◆ DIRECTIONS
Return exactly the lines below, starting with the one that has "Instruction: Click the Load button" and going on through the one that has "Given: Open comments".

[Stored data]

..........

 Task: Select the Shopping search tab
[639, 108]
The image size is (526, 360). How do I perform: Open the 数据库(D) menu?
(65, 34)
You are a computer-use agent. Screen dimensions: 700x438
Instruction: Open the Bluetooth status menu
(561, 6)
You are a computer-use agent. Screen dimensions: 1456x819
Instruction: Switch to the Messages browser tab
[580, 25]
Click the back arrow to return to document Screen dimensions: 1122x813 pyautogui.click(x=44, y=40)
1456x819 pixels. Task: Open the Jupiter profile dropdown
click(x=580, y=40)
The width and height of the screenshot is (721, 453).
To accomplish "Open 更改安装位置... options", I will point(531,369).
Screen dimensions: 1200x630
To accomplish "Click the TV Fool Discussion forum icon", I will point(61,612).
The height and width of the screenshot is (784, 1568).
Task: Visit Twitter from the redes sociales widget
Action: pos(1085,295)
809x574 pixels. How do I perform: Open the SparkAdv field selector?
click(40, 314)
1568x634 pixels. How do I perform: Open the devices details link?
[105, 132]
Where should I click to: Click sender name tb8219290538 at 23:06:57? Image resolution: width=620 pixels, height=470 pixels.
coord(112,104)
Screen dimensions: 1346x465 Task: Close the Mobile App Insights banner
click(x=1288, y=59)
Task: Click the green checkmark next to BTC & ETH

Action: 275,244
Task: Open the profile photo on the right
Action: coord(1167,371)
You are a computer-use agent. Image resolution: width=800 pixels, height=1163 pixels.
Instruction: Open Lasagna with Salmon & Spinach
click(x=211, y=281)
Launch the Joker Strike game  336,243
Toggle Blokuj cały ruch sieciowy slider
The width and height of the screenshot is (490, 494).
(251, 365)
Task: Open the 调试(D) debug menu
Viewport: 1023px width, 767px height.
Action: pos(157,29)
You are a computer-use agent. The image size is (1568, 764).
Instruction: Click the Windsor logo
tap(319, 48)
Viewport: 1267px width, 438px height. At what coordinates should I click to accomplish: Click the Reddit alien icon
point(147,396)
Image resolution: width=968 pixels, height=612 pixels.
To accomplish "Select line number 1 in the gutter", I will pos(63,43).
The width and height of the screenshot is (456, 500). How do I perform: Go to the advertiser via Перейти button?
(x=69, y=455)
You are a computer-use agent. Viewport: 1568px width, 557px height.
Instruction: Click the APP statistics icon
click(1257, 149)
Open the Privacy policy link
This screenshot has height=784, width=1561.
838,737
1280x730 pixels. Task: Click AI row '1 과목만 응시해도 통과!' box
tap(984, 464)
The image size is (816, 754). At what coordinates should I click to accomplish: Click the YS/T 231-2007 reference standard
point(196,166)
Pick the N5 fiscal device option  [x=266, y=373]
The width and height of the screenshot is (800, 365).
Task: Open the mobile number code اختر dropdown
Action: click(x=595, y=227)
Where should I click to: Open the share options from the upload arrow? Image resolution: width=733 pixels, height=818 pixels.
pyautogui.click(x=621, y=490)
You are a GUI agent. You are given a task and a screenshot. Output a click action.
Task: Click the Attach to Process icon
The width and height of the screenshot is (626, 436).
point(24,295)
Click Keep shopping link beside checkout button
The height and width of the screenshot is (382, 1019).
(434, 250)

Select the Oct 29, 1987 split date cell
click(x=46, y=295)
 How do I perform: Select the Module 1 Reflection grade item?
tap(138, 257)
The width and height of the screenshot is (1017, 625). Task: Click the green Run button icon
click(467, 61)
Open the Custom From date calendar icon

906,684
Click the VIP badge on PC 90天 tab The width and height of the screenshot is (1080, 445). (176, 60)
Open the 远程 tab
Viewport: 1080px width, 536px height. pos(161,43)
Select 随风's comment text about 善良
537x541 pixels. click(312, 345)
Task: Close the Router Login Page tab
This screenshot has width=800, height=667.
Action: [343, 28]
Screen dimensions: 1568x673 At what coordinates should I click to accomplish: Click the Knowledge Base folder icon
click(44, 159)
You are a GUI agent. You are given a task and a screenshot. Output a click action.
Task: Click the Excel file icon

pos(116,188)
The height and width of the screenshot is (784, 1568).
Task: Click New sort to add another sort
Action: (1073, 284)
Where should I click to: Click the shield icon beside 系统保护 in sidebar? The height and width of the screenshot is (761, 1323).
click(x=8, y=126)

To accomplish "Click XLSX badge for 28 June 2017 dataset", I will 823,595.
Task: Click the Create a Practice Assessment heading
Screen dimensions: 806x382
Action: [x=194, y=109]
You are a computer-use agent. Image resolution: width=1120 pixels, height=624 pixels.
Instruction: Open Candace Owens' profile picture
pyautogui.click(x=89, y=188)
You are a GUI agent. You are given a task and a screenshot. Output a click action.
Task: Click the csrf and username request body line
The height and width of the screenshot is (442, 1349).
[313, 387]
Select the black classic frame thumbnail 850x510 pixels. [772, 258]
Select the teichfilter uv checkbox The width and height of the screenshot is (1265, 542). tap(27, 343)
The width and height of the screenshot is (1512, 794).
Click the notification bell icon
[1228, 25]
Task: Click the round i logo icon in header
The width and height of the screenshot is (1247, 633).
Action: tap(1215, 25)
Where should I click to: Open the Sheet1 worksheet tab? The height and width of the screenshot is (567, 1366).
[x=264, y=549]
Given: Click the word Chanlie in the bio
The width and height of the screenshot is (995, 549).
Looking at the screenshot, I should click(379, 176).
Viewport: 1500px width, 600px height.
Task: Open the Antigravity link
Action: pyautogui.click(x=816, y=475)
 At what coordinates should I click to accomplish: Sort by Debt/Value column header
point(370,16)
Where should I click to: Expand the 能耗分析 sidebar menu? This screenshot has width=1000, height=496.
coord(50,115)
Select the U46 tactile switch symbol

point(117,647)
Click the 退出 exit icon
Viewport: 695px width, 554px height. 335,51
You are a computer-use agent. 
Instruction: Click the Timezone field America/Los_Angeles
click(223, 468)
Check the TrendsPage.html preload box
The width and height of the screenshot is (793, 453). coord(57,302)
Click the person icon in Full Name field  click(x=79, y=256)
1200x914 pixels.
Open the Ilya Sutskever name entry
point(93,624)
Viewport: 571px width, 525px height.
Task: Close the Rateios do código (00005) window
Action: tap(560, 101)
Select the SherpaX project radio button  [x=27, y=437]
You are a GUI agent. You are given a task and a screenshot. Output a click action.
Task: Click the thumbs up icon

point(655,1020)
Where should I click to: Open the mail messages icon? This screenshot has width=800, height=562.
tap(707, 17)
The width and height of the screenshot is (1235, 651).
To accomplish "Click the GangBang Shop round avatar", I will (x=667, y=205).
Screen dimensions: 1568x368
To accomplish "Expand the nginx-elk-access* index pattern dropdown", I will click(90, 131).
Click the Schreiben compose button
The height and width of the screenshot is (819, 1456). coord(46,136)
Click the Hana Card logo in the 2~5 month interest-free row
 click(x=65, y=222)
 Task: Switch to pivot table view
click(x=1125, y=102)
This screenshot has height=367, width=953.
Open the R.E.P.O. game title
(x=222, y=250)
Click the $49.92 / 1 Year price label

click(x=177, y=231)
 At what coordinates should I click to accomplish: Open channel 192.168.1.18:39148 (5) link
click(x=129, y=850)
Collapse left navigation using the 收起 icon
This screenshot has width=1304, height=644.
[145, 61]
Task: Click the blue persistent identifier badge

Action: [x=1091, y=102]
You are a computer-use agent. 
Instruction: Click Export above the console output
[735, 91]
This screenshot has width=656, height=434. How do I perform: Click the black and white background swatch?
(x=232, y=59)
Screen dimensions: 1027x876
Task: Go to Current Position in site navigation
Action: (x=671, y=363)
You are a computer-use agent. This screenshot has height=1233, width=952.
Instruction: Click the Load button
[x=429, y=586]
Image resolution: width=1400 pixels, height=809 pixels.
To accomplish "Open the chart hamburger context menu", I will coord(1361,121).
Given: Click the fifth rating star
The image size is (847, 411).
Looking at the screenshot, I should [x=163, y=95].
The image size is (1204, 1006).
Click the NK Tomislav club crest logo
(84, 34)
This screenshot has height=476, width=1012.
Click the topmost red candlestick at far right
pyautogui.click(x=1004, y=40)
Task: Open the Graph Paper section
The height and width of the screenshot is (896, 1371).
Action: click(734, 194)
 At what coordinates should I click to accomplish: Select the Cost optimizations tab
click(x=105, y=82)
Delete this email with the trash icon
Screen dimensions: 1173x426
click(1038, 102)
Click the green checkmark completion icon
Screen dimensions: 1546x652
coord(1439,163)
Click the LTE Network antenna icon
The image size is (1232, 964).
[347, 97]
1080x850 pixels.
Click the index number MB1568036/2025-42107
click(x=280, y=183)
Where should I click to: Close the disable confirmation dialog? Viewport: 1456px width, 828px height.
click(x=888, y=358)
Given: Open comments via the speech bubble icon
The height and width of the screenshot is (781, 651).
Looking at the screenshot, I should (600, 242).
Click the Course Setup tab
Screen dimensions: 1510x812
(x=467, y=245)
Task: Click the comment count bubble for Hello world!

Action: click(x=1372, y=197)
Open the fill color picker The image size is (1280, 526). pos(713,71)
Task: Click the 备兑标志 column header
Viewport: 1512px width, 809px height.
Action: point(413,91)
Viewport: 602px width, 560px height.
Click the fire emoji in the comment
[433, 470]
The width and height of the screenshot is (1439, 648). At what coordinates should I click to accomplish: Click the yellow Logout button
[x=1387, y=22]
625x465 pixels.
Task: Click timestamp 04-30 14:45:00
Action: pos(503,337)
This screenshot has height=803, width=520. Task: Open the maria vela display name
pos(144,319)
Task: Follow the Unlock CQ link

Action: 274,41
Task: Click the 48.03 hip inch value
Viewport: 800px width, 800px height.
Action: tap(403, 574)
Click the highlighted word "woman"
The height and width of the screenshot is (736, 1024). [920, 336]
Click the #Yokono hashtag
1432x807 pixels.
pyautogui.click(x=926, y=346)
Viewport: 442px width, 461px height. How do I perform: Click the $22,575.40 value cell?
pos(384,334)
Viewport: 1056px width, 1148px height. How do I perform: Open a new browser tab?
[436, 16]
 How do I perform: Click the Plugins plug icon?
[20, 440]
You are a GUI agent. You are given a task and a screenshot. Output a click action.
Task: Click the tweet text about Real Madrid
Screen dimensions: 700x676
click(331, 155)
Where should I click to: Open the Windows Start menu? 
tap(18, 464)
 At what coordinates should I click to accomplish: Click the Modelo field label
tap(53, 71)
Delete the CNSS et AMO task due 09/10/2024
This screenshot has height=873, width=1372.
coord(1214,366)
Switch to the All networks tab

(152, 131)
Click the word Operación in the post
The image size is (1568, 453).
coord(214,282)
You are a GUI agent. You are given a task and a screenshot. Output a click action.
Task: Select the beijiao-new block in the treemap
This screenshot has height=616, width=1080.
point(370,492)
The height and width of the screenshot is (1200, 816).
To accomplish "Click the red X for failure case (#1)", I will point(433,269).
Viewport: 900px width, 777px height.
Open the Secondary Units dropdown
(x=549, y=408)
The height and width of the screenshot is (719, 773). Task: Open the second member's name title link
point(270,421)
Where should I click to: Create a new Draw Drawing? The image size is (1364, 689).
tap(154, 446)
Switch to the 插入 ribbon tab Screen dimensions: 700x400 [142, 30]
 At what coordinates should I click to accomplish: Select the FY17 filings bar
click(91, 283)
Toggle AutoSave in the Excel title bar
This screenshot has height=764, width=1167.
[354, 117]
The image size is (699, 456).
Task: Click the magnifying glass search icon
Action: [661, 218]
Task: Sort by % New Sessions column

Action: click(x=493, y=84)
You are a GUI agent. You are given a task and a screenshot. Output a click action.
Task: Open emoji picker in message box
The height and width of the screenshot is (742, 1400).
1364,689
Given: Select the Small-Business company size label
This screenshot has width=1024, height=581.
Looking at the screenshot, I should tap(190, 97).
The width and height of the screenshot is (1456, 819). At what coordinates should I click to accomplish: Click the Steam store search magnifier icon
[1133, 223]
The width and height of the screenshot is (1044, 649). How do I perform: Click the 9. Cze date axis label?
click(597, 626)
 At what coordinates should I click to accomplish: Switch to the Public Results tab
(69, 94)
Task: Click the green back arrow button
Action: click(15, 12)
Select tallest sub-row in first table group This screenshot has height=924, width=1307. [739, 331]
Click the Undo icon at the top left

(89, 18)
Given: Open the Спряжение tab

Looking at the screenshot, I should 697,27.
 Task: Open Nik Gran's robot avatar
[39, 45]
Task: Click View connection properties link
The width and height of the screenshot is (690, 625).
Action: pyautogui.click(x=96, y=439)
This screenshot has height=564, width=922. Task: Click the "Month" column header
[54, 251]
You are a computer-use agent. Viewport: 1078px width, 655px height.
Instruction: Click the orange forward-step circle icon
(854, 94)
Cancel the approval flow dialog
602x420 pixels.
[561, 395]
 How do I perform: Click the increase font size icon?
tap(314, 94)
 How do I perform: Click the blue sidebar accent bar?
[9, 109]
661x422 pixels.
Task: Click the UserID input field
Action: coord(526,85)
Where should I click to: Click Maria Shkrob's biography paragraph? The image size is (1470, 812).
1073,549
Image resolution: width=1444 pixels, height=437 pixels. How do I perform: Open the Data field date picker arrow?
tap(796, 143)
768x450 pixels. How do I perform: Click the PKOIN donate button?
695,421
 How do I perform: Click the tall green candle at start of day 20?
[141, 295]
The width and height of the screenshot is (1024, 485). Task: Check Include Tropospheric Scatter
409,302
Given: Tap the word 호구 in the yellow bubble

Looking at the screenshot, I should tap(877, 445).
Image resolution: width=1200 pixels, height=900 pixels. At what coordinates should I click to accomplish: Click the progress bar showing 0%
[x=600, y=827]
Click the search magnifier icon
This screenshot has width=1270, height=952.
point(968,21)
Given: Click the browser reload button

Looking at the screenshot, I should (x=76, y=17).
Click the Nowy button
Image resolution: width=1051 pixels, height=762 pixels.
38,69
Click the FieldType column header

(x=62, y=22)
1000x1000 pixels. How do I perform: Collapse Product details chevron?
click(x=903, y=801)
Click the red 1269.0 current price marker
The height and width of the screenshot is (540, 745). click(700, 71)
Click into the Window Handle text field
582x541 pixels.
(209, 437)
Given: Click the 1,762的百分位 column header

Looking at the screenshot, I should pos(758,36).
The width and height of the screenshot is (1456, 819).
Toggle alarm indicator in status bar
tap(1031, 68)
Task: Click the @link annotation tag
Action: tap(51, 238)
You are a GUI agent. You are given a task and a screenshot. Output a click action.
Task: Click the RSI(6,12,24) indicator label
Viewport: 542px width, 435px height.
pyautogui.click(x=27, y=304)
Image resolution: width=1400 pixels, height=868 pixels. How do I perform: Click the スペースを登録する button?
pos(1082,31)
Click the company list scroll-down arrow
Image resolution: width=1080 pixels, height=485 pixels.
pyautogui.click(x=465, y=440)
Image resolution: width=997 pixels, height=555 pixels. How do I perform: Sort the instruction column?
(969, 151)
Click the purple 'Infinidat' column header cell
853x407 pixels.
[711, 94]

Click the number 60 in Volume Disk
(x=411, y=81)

..........

◆ RESPONSE
Instruction: Click the Load button
[x=429, y=586]
Image resolution: width=1400 pixels, height=809 pixels.
To accomplish "Open the chart hamburger context menu", I will coord(1361,121).
Given: Click the fifth rating star
The image size is (847, 411).
Looking at the screenshot, I should [x=163, y=95].
The image size is (1204, 1006).
Click the NK Tomislav club crest logo
(84, 34)
This screenshot has height=476, width=1012.
Click the topmost red candlestick at far right
pyautogui.click(x=1004, y=40)
Task: Open the Graph Paper section
The height and width of the screenshot is (896, 1371).
Action: click(734, 194)
 At what coordinates should I click to accomplish: Select the Cost optimizations tab
click(x=105, y=82)
Delete this email with the trash icon
Screen dimensions: 1173x426
click(1038, 102)
Click the green checkmark completion icon
Screen dimensions: 1546x652
coord(1439,163)
Click the LTE Network antenna icon
The image size is (1232, 964).
[347, 97]
1080x850 pixels.
Click the index number MB1568036/2025-42107
click(x=280, y=183)
Where should I click to: Close the disable confirmation dialog? Viewport: 1456px width, 828px height.
click(x=888, y=358)
Given: Open comments via the speech bubble icon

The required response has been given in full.